Some Things Are Meant to Be Lived, Not Posted

This week, your Instagram feed will be flooded with recaps of 2025. Highlights. Lessons learned. Perfectly packaged pain and progress. Alongside them will be resolutions, intentions, and carefully curated visions for 2026.

I think often about the power of social media. In many ways, it is connective and inspiring. It can make us feel less alone and more seen. But it also lacks true intimacy and privacy. It creates the illusion of closeness, of being “caught up” on someone’s life, when in reality we are only seeing a smudge on the canvas. Not the whole, big, beautiful, messy piece of art we call a life.

In this blog, and on my Instagram, you did not see my biggest, heaviest, or happiest moments of 2025. I kept them for myself. On purpose.

As I get ready to share differently, more intentionally and more vulnerably, I want to offer this reminder. Some things deserve to stay sacred. Not everything is a share. Not every win, loss, or highlight needs an audience, a caption, or a timestamp.

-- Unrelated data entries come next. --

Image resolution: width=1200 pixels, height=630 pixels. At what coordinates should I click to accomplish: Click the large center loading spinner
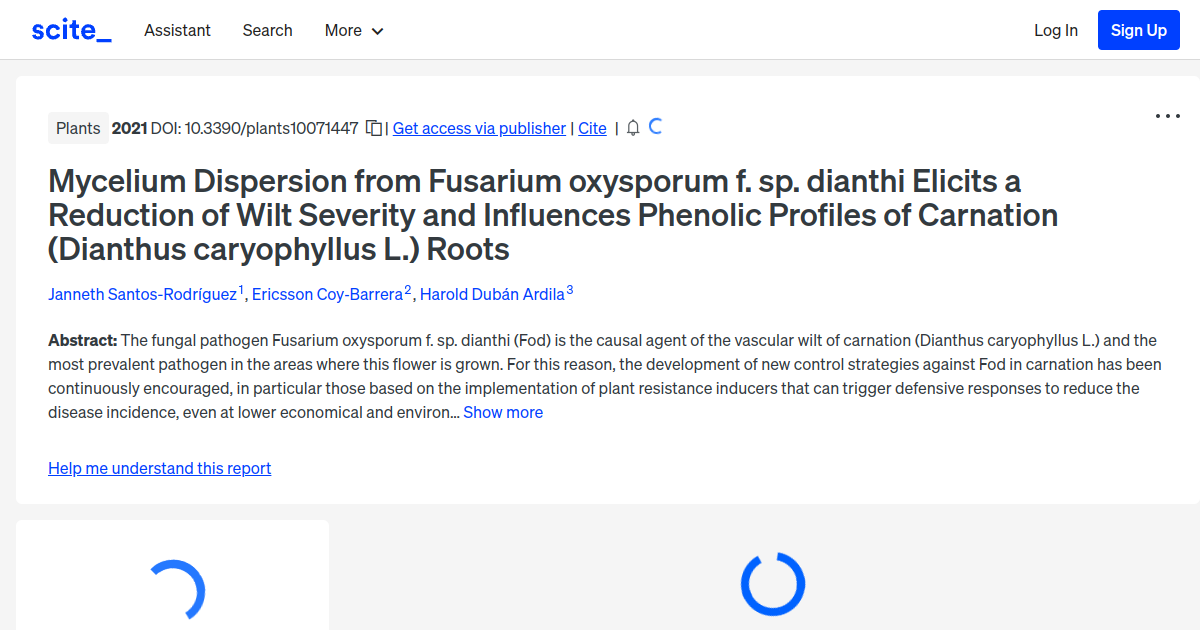[x=772, y=584]
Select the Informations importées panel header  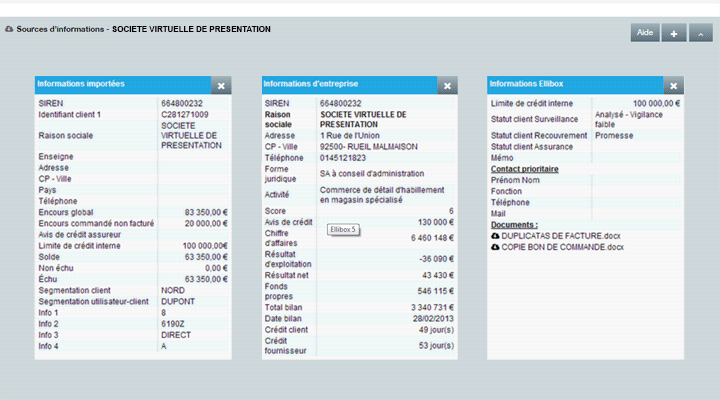click(122, 85)
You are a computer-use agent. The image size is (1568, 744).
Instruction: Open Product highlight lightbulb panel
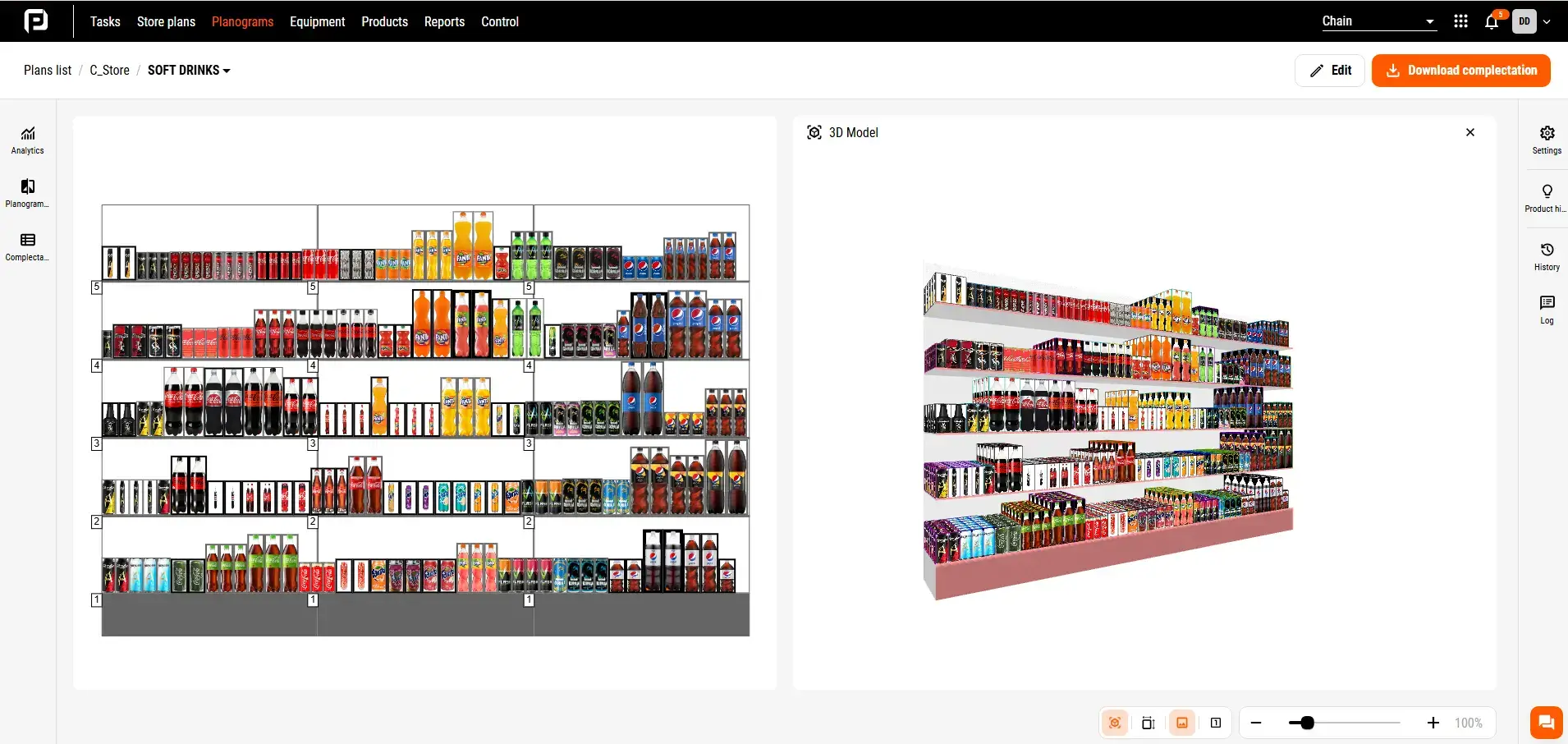[x=1547, y=198]
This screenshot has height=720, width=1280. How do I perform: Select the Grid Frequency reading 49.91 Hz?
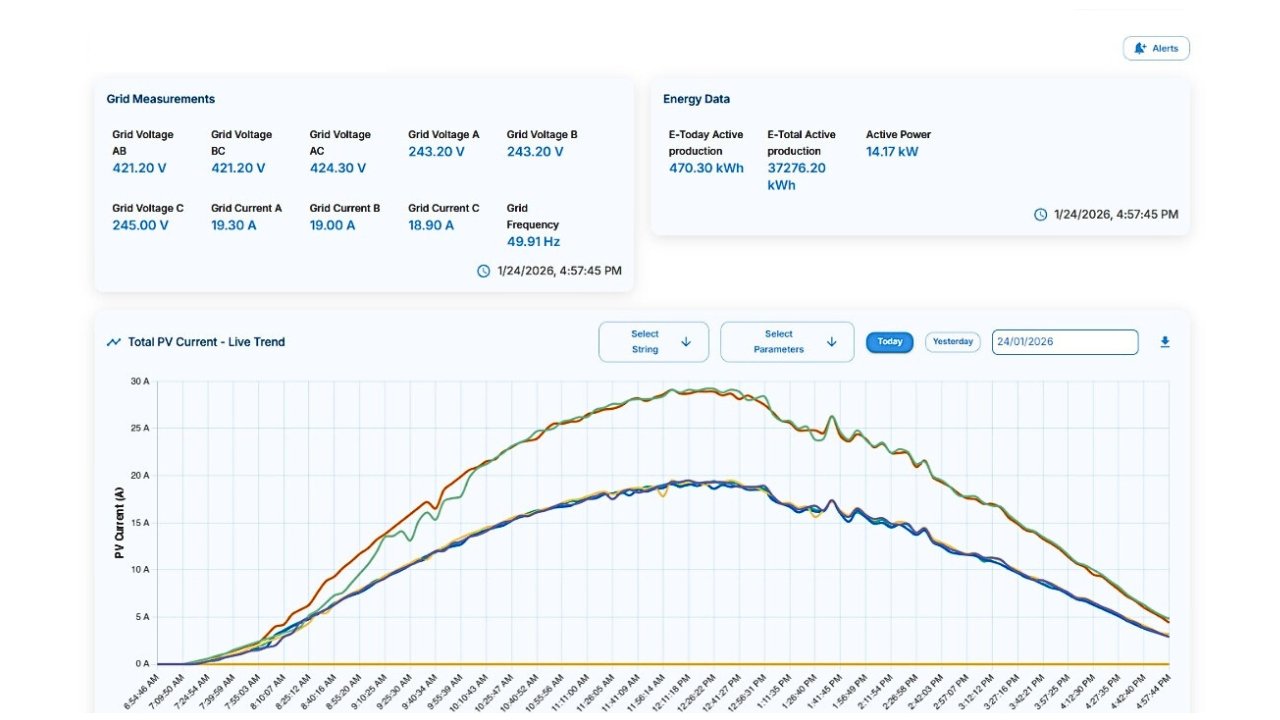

There is power in holding parts of your life close. In letting moments belong only to you, or to the people who earned their way into them. Privacy is not secrecy. It is self respect. It is discernment. It is knowing that meaning does not increase simply because something is visible.

As we step into a new year, may you feel permission to protect what matters most. Share when it feels true, not when it feels expected. Remember that the most important parts of your life do not need proof to be real.

Some things are meant to be lived, not posted.